### REQUIRED ACTION
Report the number of lines in the data below where the string "computer" shows up, and only that number.

[Dataset entries]
####

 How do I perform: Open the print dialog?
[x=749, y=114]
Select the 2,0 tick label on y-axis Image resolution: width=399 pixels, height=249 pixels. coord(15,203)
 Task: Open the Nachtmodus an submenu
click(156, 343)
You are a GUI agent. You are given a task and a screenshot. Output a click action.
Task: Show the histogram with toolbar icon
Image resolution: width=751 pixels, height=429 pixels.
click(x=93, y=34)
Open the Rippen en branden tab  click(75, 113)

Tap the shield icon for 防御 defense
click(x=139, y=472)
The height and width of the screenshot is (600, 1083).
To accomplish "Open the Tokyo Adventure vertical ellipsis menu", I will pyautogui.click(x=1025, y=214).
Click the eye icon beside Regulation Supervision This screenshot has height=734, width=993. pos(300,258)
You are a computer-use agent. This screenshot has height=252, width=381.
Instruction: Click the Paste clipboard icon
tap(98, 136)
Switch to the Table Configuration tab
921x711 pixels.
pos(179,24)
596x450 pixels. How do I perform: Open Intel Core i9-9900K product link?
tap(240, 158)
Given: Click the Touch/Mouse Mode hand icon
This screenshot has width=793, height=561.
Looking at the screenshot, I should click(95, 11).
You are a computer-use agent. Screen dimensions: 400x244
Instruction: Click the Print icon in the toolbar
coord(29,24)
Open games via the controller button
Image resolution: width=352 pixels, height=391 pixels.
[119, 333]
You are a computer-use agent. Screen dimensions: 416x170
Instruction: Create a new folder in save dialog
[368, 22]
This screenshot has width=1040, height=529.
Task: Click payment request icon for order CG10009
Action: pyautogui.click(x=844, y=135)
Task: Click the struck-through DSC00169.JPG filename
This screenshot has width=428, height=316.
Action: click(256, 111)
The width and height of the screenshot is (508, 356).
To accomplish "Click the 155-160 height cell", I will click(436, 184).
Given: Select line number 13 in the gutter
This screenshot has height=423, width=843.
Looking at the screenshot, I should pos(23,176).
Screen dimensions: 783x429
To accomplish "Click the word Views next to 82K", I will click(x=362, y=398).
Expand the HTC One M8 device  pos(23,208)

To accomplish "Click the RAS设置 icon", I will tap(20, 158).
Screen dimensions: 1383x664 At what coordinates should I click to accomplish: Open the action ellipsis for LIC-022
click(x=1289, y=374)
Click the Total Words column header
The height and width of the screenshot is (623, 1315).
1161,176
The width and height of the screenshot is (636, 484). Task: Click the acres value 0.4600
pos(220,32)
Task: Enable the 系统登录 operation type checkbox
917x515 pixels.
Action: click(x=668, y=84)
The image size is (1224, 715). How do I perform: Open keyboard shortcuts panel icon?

####

### RESULT FOR THIS EXERCISE
3